Даша нагнулась, и, пристально посмотрев в глаза Долинского, спросила:

– Вы, кажется, все еще дуетесь?

– Нет, за что же?

– То-то. Видели вы, как поляки лошадей запрягают?

– Видел.

– Ну, как?

– В шоры.

– Нет, вот тут на голову – как это называется?

Даша приложила ладони к своим вискам.

– Наглазники.

– Ну, да, наглазники. Вот эти самые наглазники есть у польских женщин. По дороге они идут хорошо, а в сторону ничего не видят. Или одна крайность, или другая чрезвычайность.

– Как это, Дорушка?

– А так: или строгость, или уж распущенность, есть своеволие, а между тем свободы честной нет.

– А у наших есть?

– Ну, как же равнять! – отвечала, качая головкой, Дора.

– Способнее, полагаете, наши к честной свободе-то?

– Еще бы! Как их можно и сравнивать в этом отношении! У наших, действительно, смелость; наши женщины—хорошие женщины; они, действительно, хотят быть честно свободными.

– Да много ли их?

– Разумеется, немного пока; а погодите, я уверена, что с нашими женщинами будет жить легче, чем со всякими другими. Ведь неплохо и теперь живется с ними? – добавила она, улыбаясь.

– Хорошо, Дорушка, – отвечал спокойно Долинский.

– А что, кого вспомнили? Долинский улыбнулся и отвечал:

– Какая вы наблюдательная, Дора!

– А вы это только теперь заметили?

– Только теперь.

– Ну, да! Ведь я недаром говорила, что в два года вы меня хорошенько не рассмотрели!

Даша помолчала, вздохнула и проговорила:

– Что-то она теперь поделывает?

На другой день, по приезде в Ниццу, Долинский оставил Дашу в гостинице, а сам до изнеможения бегал, отыскивая квартиру. Задача была немалая. Даша хотела жить как можно дальше от людных улиц и как можно ближе к морю. Она хотела иметь комнату в нижнем этаже, с окнами в сад, невысоко и недорого.

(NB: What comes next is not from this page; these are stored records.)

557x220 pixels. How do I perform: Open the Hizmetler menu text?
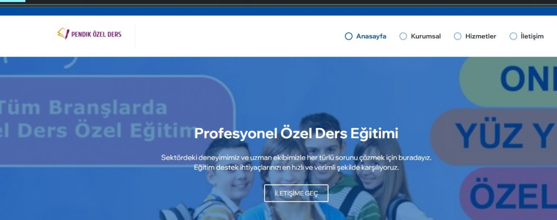481,36
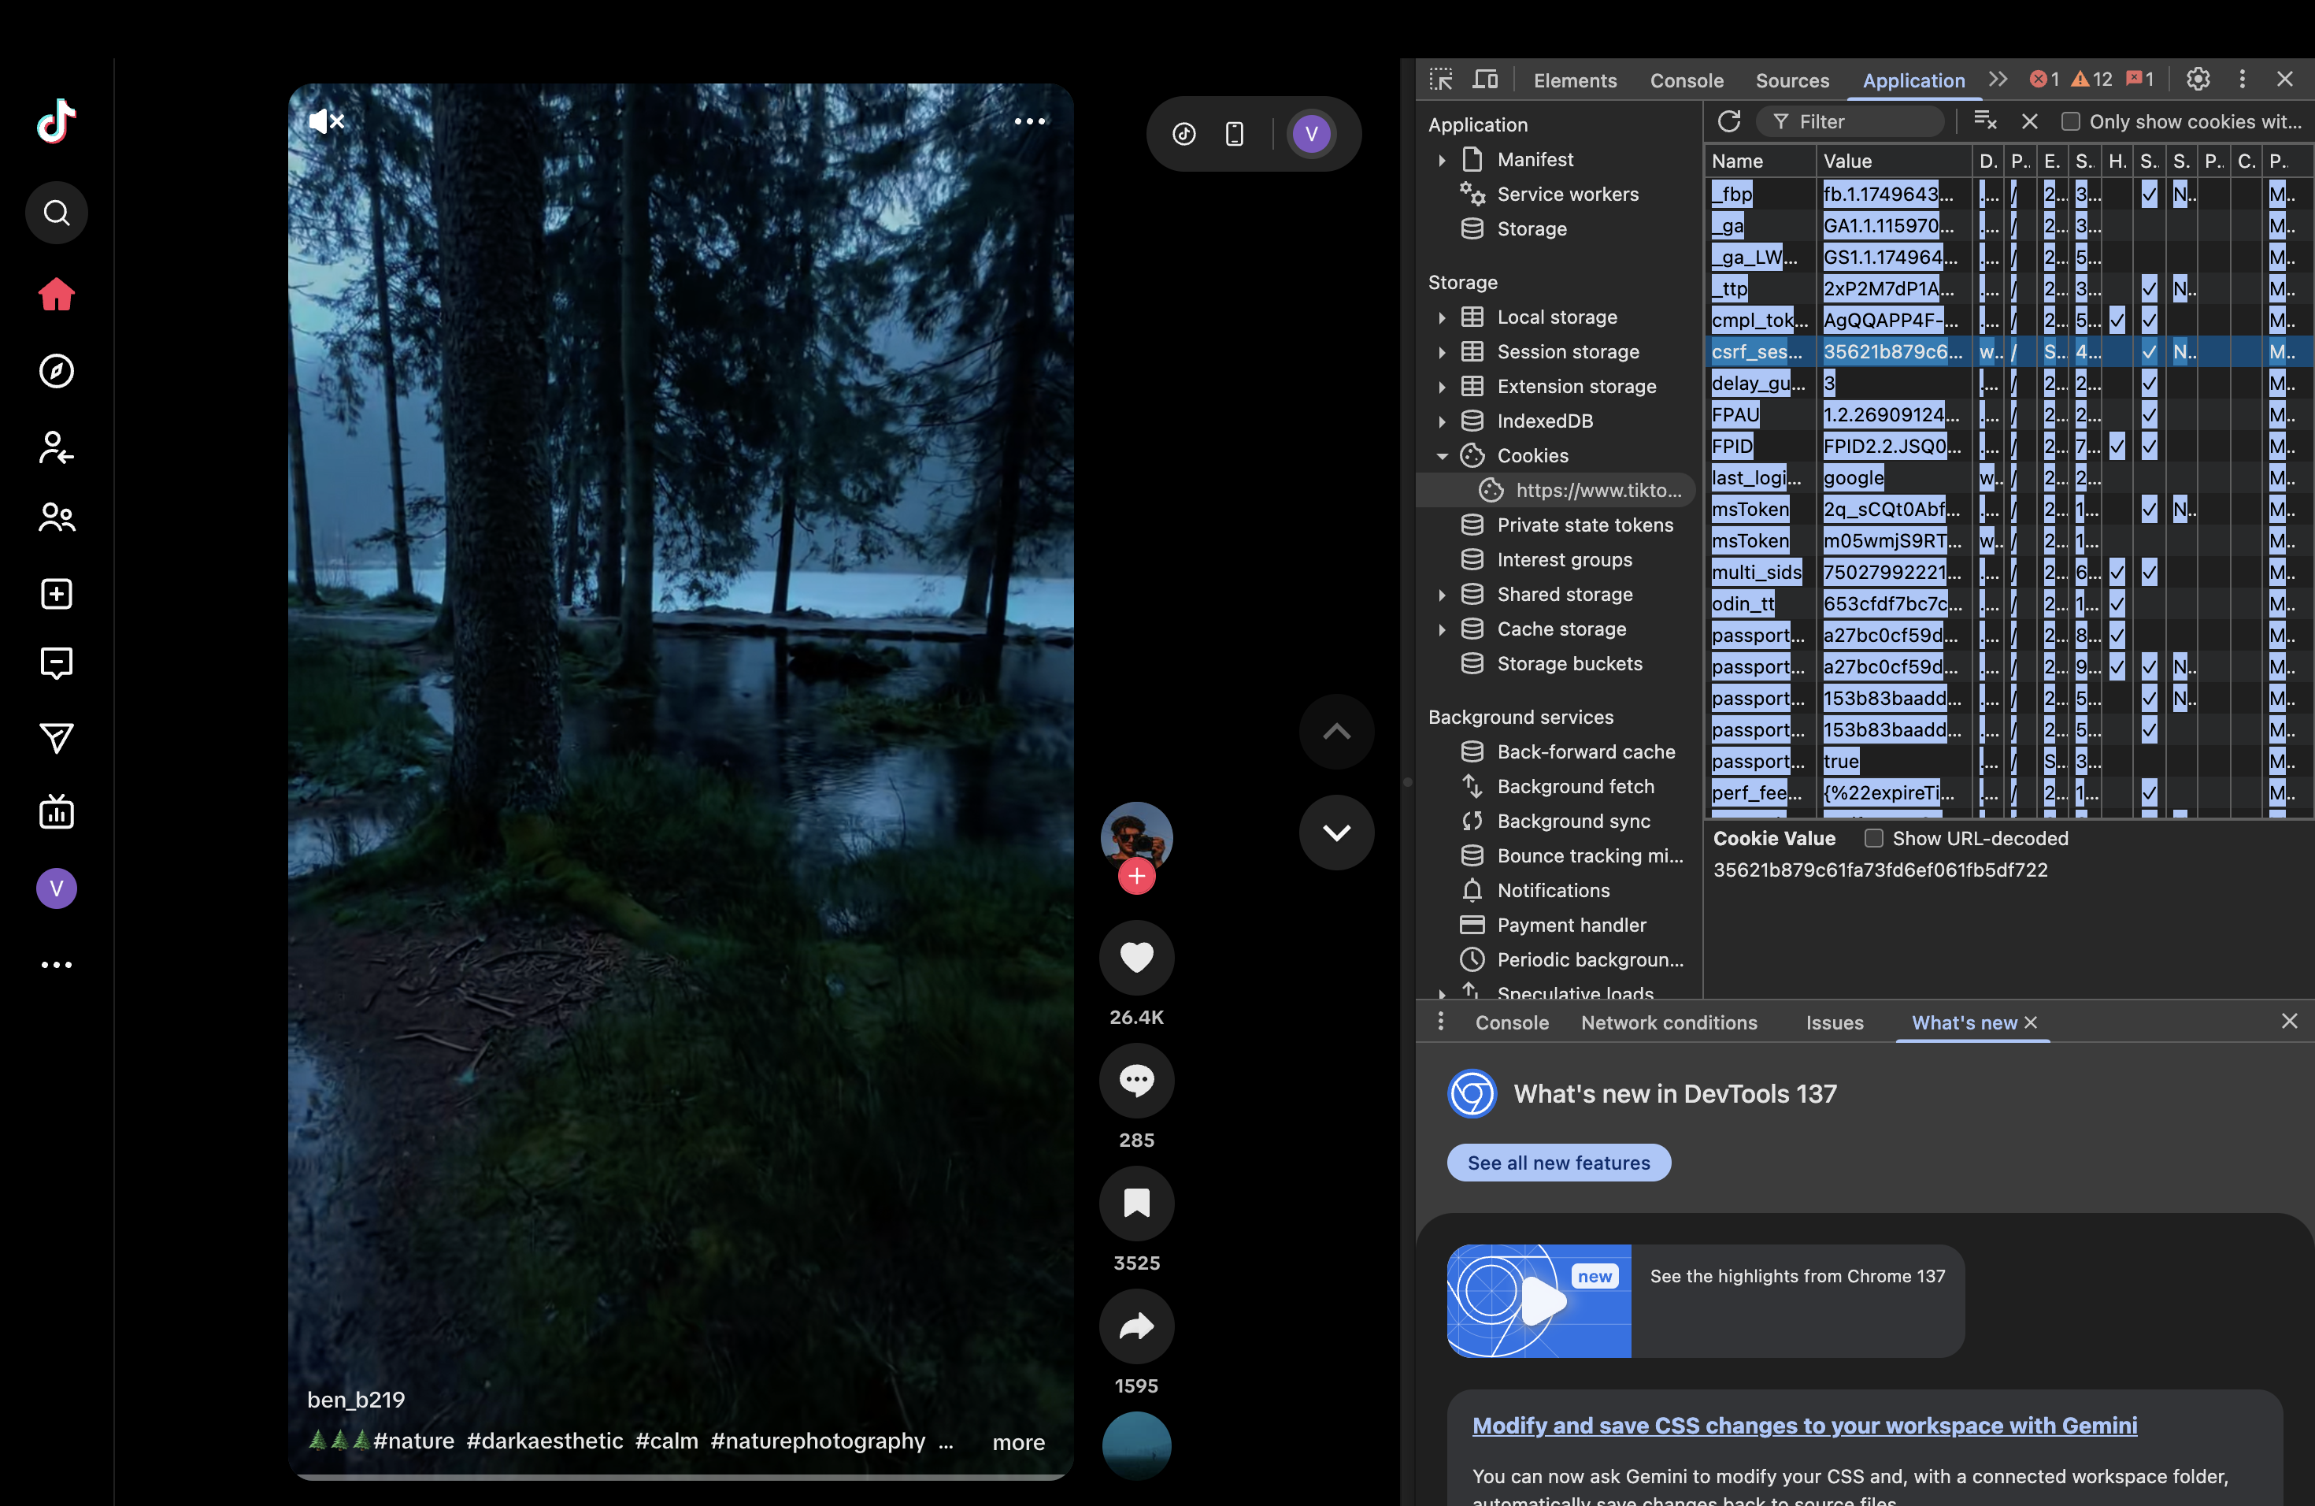The width and height of the screenshot is (2315, 1506).
Task: Collapse the Cookies tree section
Action: tap(1442, 456)
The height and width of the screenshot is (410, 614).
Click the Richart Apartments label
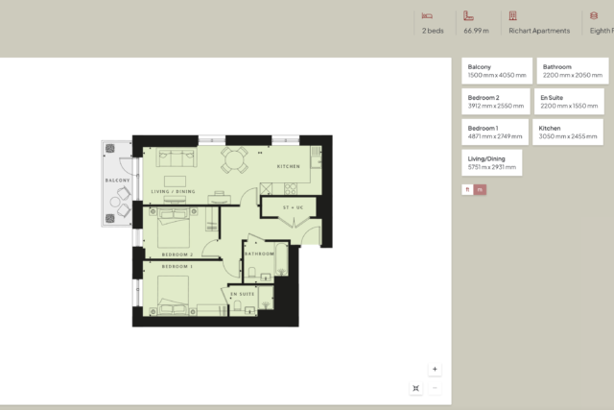pos(539,31)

После долгих поисков, наконец, нашлась такая квартира у старой француженки, m-me Бюжар. Это были три комнатки в маленьком флигельке, с окнами, выходящими на уединенный садик. M-me Бюжар, старушка с очень добродушным лицом, взялась приносить постояльцам обед и два раза в день навещать их и исполнять все, что будет нужно для больной русской синьоры. Сама старушка, вместе с двумя желтенькими курочками и черным голландским петухом, жила в крошечной комнатке в другом флигельке, выходившем в тот же садик. Квартира очень понравилась Даше, и вечером того же дня они в нее переехали. Даша заняла большую комнату с двумя большими окнами, а Долинский поместился в маленьком кабинетике… Кроме того, у них было нечто вроде зальца, разделявшего собою их комнаты. На другой день Долинский пригласил лучшего доктора, который осмотрел больную и с покойным видом объявил, что она вовсе не в таком положении, как им кажется. Сделав необходимые гигиенические наставления Доре, доктор уехал, обещав навещать ее через два дня в третий. М-те Бюжар оказалась драгоценным существом. Она услуживала синьоре Доре с искренним радушием и со всегдашней французской веселостью. Впрочем, Даша и мало требовала услуг. Утром она открывала окошечко и кричала: „m-me Бюжар!“ Из другого окна ей весело откликались словом: „Signora Dorra!“ и старуха, переваливаясь, бежала и помогала ей сделать что нужно. Утром старуха убирала их комнаты да приносила обед. Больше Долинский и Даша ничего не требовали, и старуха очень полюбила своих тихих и непривередливых жильцов. Жизнь началась очень приятная. Долинский отдыхал после срочной работы и трудился только тогда, когда ему хотелось, а Даша поправлялась не по дням, а по часам, и опять стала делаться той же обворожительной, розовой ундиной, какою она была до своей несчастной болезни. Только алые пятна все еще не сходили с ее нежных щечек. Днем Долинский читал Даше вслух или работал. Он написал Другую повесть и совсем приготовлял ее к отсылке в Россию. Писанная на свободе повесть была очень удачна. Даша хорошо знала эту повесть. Она знала, что автор часто говорит в ней о самом себе и о людях, помявших его в своих перчатках. Она заставляла Долинского по несколько раз повторять ей некоторые места и часто над многими крепко и долго задумывалась.

Глава седьмая
На устах и в сердце

В десятый раз они перечитывали знакомую рукопись, и в десятый раз Даша заставляла его повторять знакомые места. Наступал вечер, Дорушка взяла из рук Долинского тетрадь, долго читала сама глазами и, задумчиво глядя на бумагу, начала что-то чертить пером на марже.

– Однако, позвольте, Дарья Михайловна, что же это вы… Вам тут рисовать вовсе не полагается.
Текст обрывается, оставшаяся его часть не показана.